* _TASKS AND EXERCISES_:
(a) Change "powerhouse" to "engine" in the Heavenly Bodies text, and write out the passage starting with "Mitochondria are organelles" and going on through "mutations in mitochondria.".
(b) According to the Heavenly Bodies text, who revived the collodion wet plate process in the Northeast?
(c) Continue the Heavenly Bodies text from the point where it stops.

* _SOURCE TEXT_:
Heavenly Bodies is a collaboration between poet Natalie Crick and photographic artist Lorna MacKay.
During a residency which brought together three Newcastle University postgraduate students across the disciplines of Art, Literature, and Medicine, Crick and MacKay responded to research carried out by scientist Megan McNiff at the Wellcome Centre for Mitochondrial Research (WCMR) in Newcastle upon Tyne.
Mitochondria are organelles found in the cells of every complex living organism and are believed to be the bacterial organism from which human life evolved. They are known as the powerhouse of the cells of the human body; they play an essential role in converting oxygen and food into energy. If they stop working properly then damaged mitochondria can lead to mitochondrial disease - a term given to a group of medical disorders caused by mutations in mitochondria.
All images created for this project were made using collodion wet plate photographic ambrotypes and tintypes, the latter of which was patented in 1856, just one year before the role of mitochondria within the human body was discovered. This complex process has been revived in the Northeast by Andy Martin, a local creative practitioner, whose skill-sharing and equipment have been invaluable throughout the residency.

* _EXTRACTED INFORMATION_:
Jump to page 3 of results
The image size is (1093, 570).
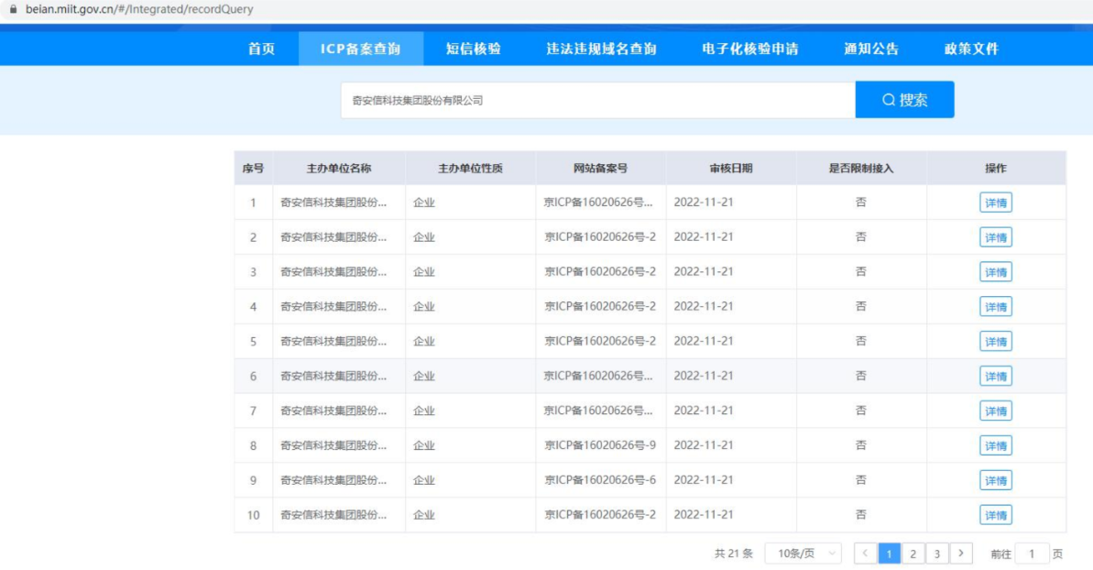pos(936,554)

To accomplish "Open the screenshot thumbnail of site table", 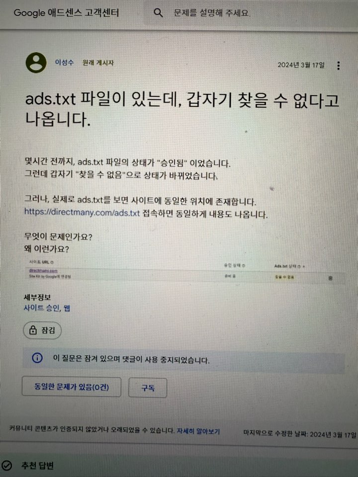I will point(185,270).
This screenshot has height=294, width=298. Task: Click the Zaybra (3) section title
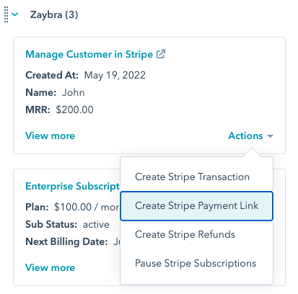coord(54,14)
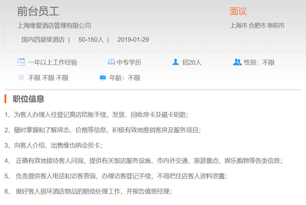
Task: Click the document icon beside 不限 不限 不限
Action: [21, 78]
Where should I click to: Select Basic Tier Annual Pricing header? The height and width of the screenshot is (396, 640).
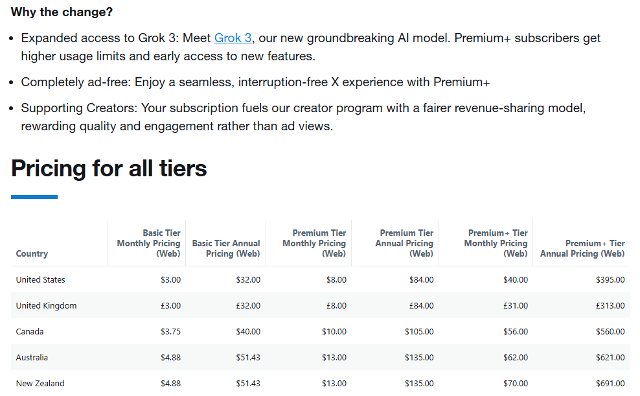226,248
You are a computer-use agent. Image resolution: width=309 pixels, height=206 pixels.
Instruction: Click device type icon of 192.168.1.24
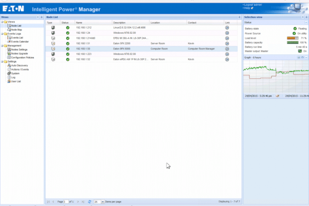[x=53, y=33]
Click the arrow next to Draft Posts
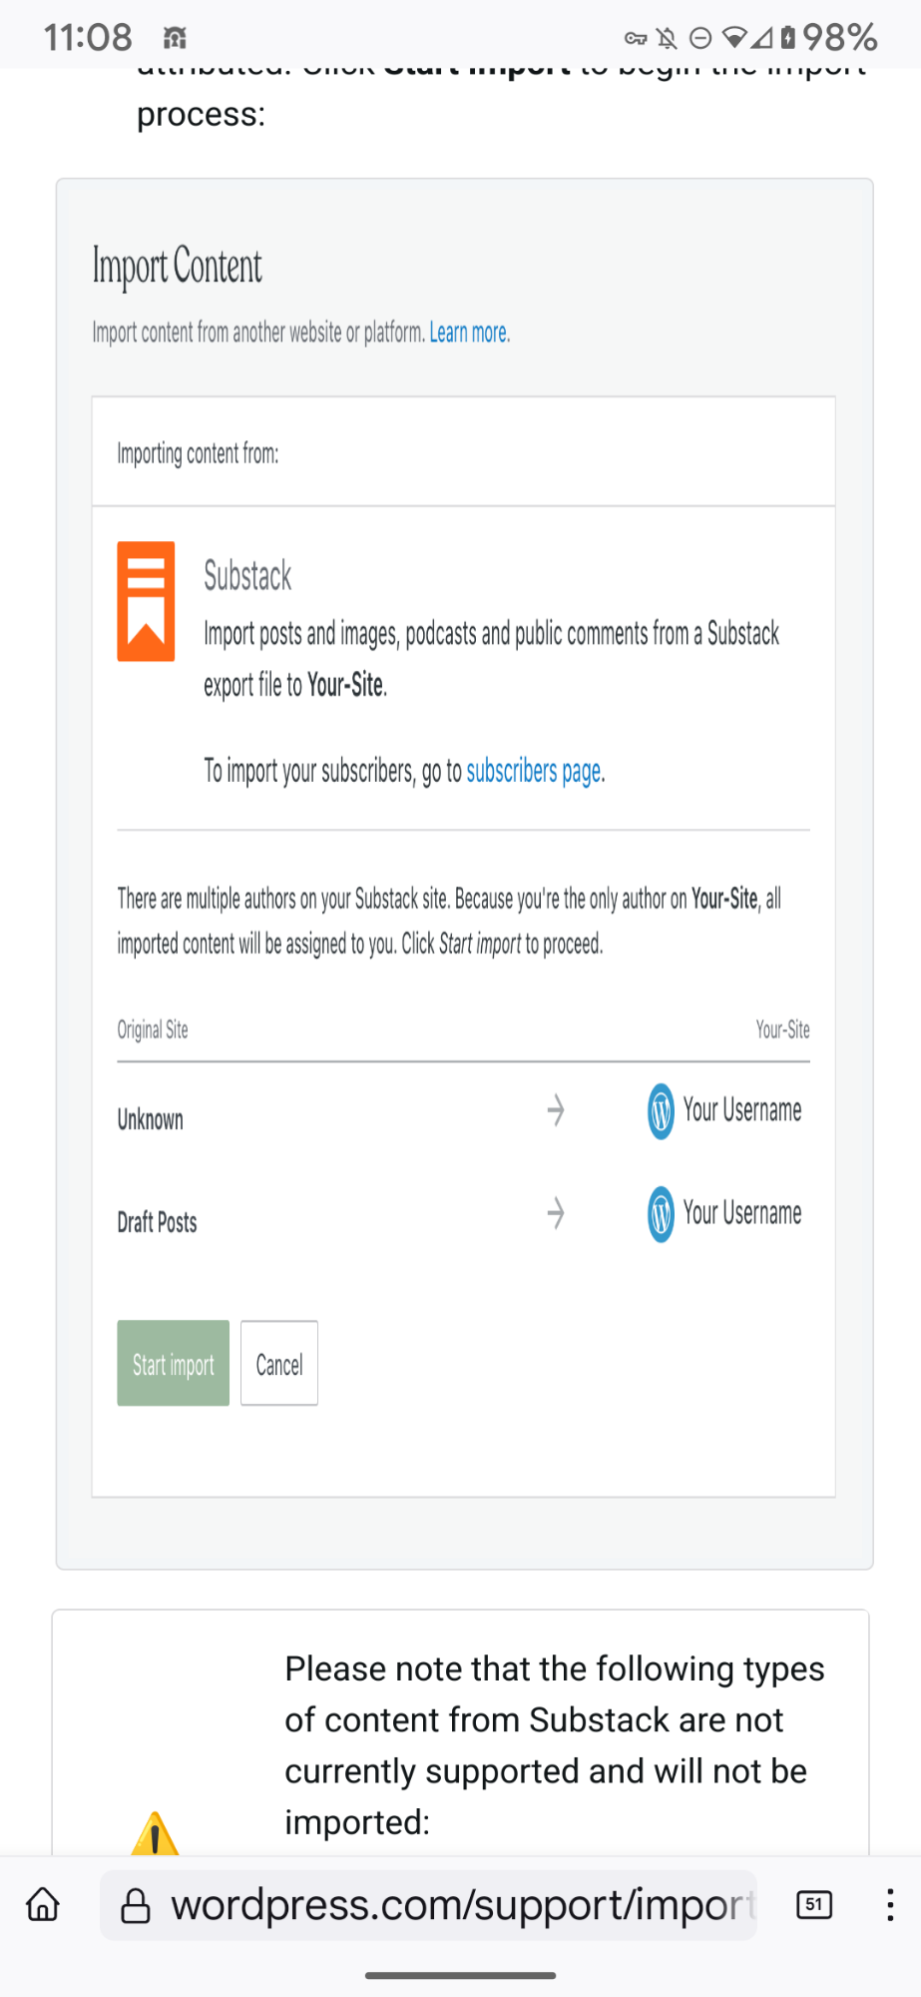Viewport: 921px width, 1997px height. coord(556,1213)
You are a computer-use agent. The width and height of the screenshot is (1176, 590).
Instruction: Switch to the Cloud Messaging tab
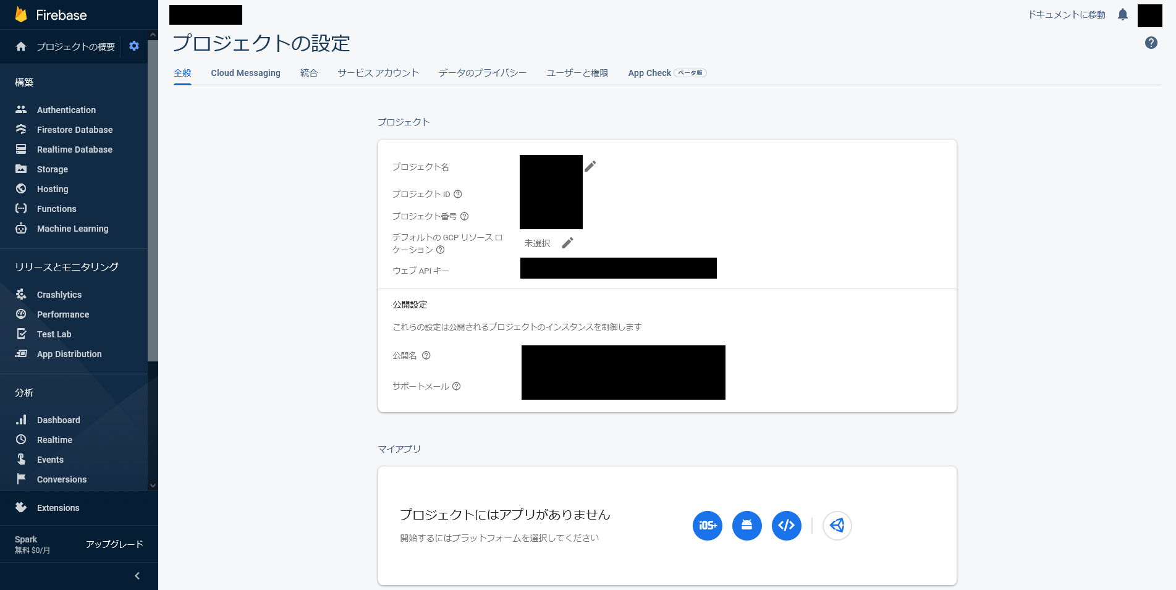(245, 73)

* _TASK-BY-TASK ANSWERS_:
(a)
Mitochondria are organelles found in the cells of every complex living organism and are believed to be the bacterial organism from which human life evolved. They are known as the engine of the cells of the human body; they play an essential role in converting oxygen and food into energy. If they stop working properly then damaged mitochondria can lead to mitochondrial disease - a term given to a group of medical disorders caused by mutations in mitochondria.

(b) Andy Martin, a local creative practitioner.

(c)
This project is a homage to energy, the body's ability to generate it, and to the scientists at Newcastle's WCMR who strive to understand and implement new strategies for preventing and treating mitochondrial disease.
The work created during this collaborative residency references the aspects of research that were encountered first-hand at Newcastle's WCMR - clonal manipulation, DNA extraction and the fluid, unpredictable behaviour of mitochondria.
At a time when the public holds scientific knowledge and medical research in higher regard than they have done for generations, the work produced during the residency highlights the importance of public engagement with the medical community.
Much of the research carried out at the WCMR is patient-focused. As mitochondrial disease is passed on through the mother, there can be considerable stigma attached to it. At the forefront of mitochondrial research, the staff at the centre have been able to make scientific breakthroughs that have positively transformed the lives of people the world over.
Following initial laboratory visits, the majority of the collaborative residency was carried out during the COVID-19 pandemic when access to the WCMR laboratory was rarely possible, posing challenges on interpreting visual scientific data without a designated space or relevant technology for carrying out process heavy research.
Some of the tintype and ambrotype photography directly reference the practical aspects of Megan's work and the everyday objects used for DNA extraction - freezers, tin foil, a pestle and mortar - while others draw on the language used in her research. 'Immortalising' cells, clonal expansion and therapeutic manipulation were procedures that had to be imagined.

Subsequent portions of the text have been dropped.